The problem with eink tablets is that they must use front light, and not backlight due to how eink works. This means there is an extra layer in front of the layer where the pixels are, which causes parallax effects which makes writing feel fake. This is (likely) why remarkable deleted the frontlight from their product.

Whereas with the daylight tablet, we have a trans reflective display and a backlight. Since the backlight layer is behind the layer where the pixels are, the parallax does not suffer.

I find the experience of writing with a Wacom EMR pen on mine very pleasing :)




> Whereas with the daylight tablet, we have a trans reflective display and a backlight. Since the backlight layer is behind the layer where the pixels are, the parallax does not suffer.

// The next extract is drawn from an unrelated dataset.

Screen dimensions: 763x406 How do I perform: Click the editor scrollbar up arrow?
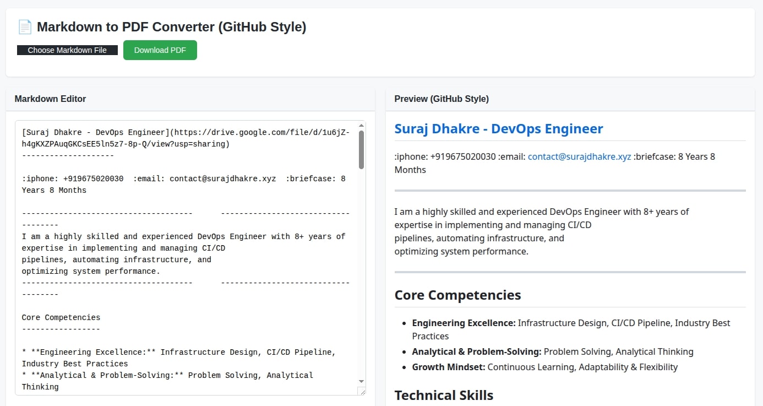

> I find the experience of writing with a Wacom EMR pen on mine very pleasing :)

You are burying the lead here.

This is a big deal, competitors like Onyx Boox don't do this.

And yes, it's annoying.


I did not pick up on the frontlight/backlight distinction when reading the overview, thanks! Seems like some very novel tech here, I'd love to see more technical details when they're revealed


Reading through the specs I was pleasantly surprised to see Wacom EMR on the list, I enjoy it on my laptop and seems like it would be a great choice here. Best of luck to you and the team!


I was really impressed by the Kindle Scribe pen input. I don't suppose you've compared that and the Daylight side by side?

Actually that might make an interesting video, going through basic workflows on different tablets.